Melatonin is a natural hormone secreted by the pineal gland in the brain. Melatonin is synthesized through a series of enzymatic steps starting with the presence of the essential amino acid, L-tryptophane. The tryptophane is converted into serotonin, which is a brain neurotransmitter, and then converted into melatonin. This happens at night, and melatonin has long been associated with sleep onset. In fact, it's sold as an over the counter food supplement for that purpose. Besides being available in food supplement form, melatonin is also found naturally in small amounts in various foods, such as fruits, vegetables, cherries, almonds, mustard, and other foods. Besides its use as a sleep aid, melatonin also has been shown in various studies to be useful in treating diabetes, elevated glucose levels, and elevated blood fats. It is considered safe when used in moderate amounts. The usual dose for sleep onset purposes is 1-5 milligrams, taken an hour prior to sleep. Any more than this results in extreme morning grogginess. As you might expect, since melatonin promotes the stages of deep sleep, it also promotes growth hormone release during sleep. One study published a few years ago found that when young men ingested melatonin prior to exercise, they showed significant elevations in growth hormone release during exercise. This, however, is not advised, since melatonin will make you feel sleepy, and thus is not conducive to intense training.

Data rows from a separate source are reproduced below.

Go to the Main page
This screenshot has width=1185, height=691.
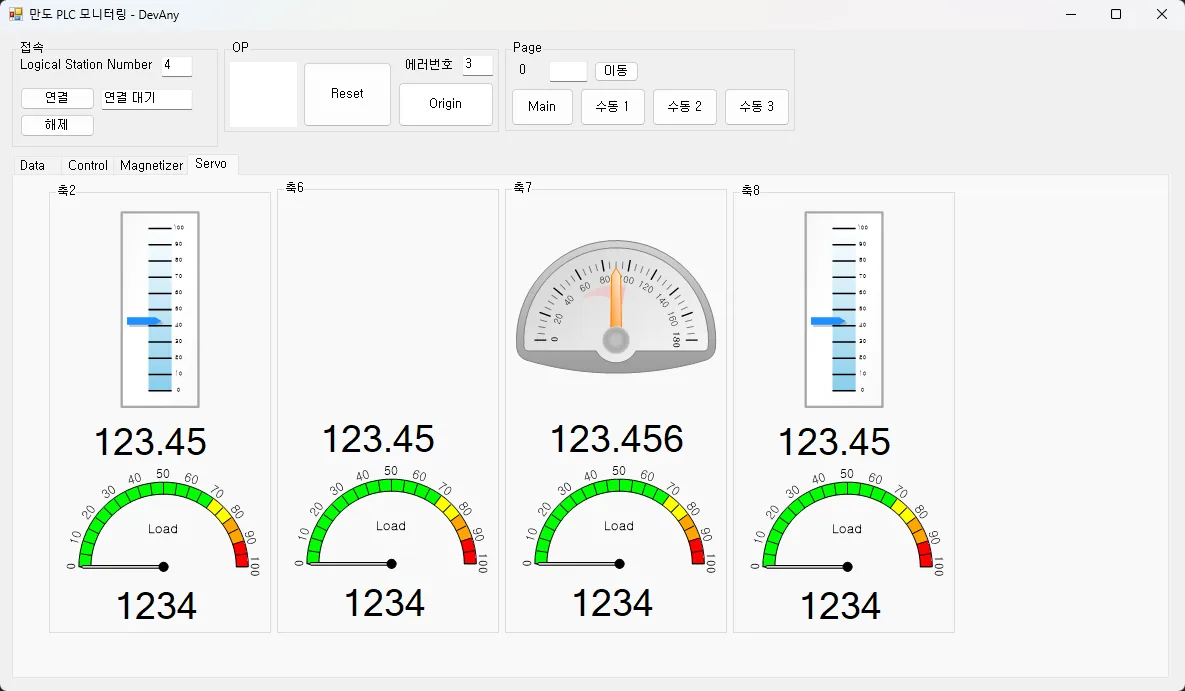542,107
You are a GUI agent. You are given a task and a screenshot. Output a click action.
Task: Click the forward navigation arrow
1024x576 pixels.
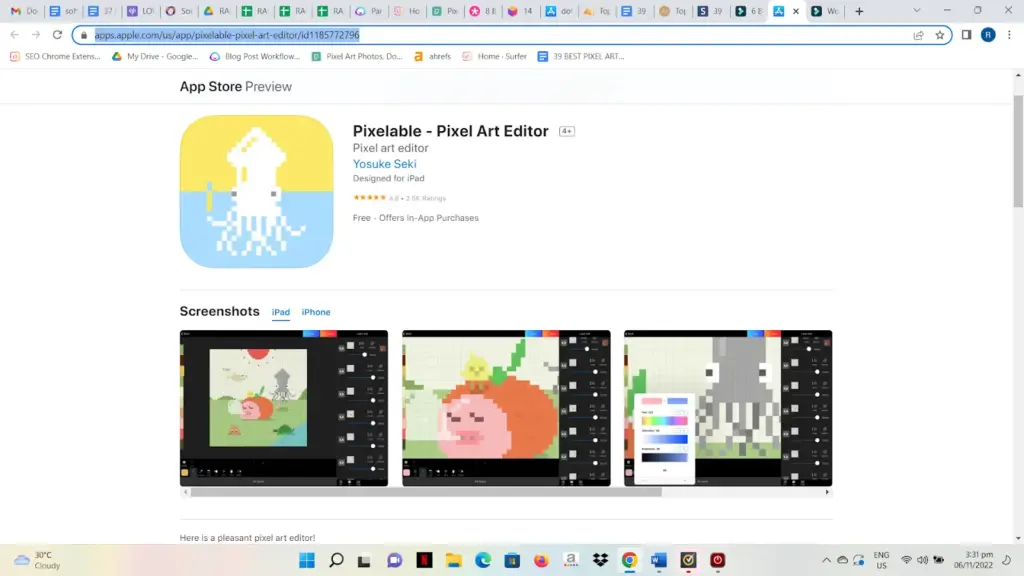(x=36, y=33)
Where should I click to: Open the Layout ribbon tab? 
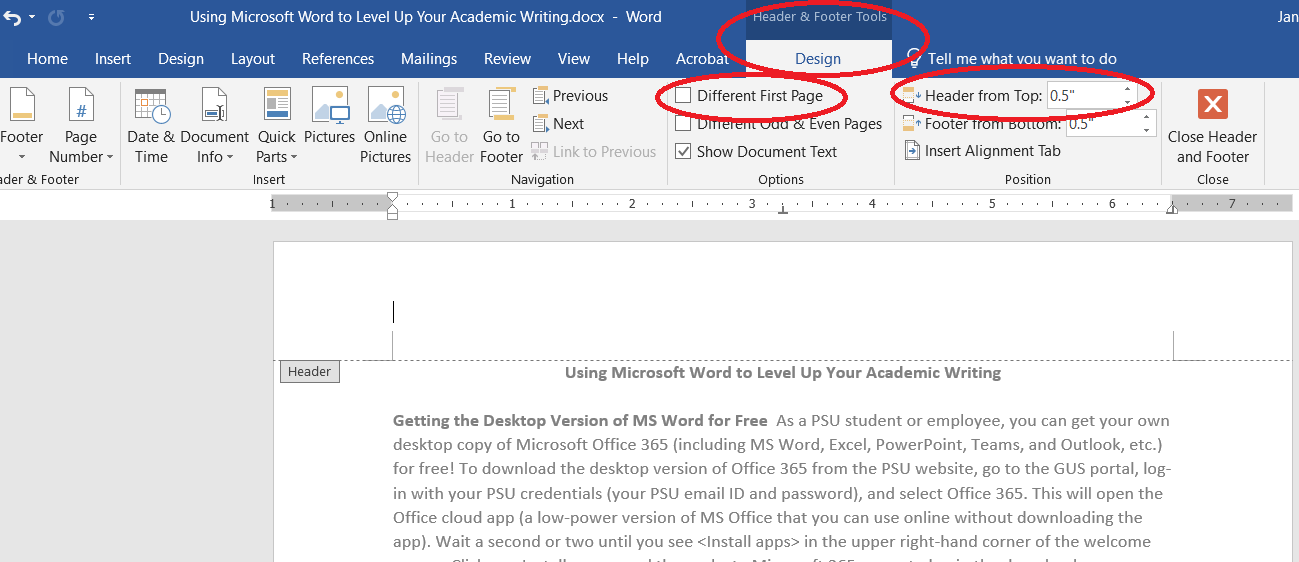[x=253, y=59]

While having excess body fat is considered antithetical to good health for a number of reasons, there is one type of fat that is beneficial. Known as brown adipose tissue or simply, "BAT," this type of fat provides a potent thermogenic action, converting excess calories into heat. This tends to help keep body fat levels lower. While humans were previously thought to express BAT only during infancy, more recent research has found that BAT is more active in adults than previously believed. Some suggest that BAT explains why some people can consume more calories than others, yet not get fat. Another type of fat recently discovered is known as beige adipose tissue. Similarly to regular BAT, this type of fat is thermogenic, but doesn't contain as any mitochondria (where fat is oxidized) as the usual form of BAT. But the beige fat does contain higher amounts of the same thermogenic protein found in BAT, namely uncoupling protein-1 or UCP-1. White adipose tissue or the usual type of fat found in the body, can be converted into beige fat through exposure to cold. But according to a new study, another way to convert white fat into more active beige fat is by providing melatonin.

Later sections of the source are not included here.